**EXERCISE OBJECTIVE**
Whatever pictures appear, omit them, and repeat the data below exactly.

=== Begin Enclosure ===

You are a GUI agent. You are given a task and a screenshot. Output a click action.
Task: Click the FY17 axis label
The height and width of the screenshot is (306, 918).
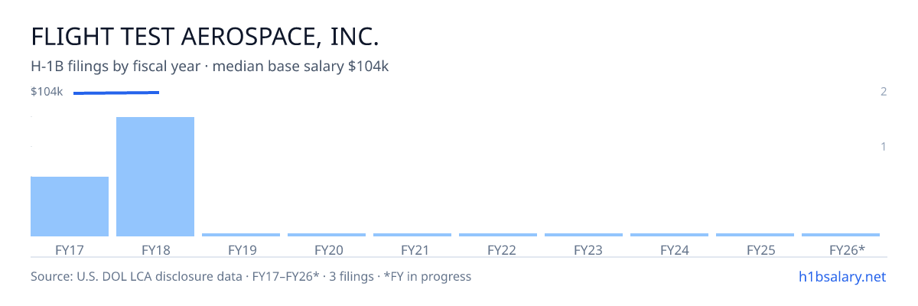tap(70, 249)
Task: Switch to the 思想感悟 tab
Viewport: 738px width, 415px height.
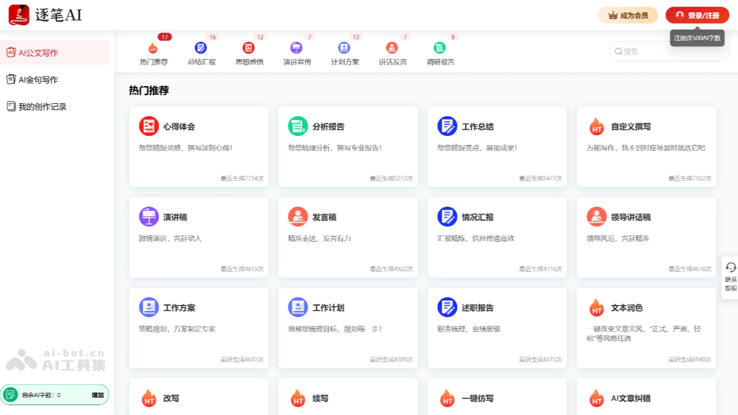Action: (x=249, y=53)

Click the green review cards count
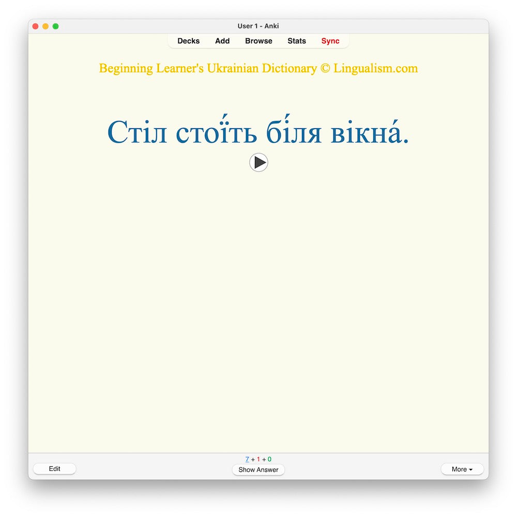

=== End Enclosure ===

**OUTPUT OF THE TASK**
You are a GUI agent. You are given a task and a screenshot. Output a click action.
Task: Click the FY17 axis label
The height and width of the screenshot is (306, 918).
tap(70, 249)
Task: Switch to the 思想感悟 tab
Viewport: 738px width, 415px height.
Action: (x=249, y=53)

Click the green review cards count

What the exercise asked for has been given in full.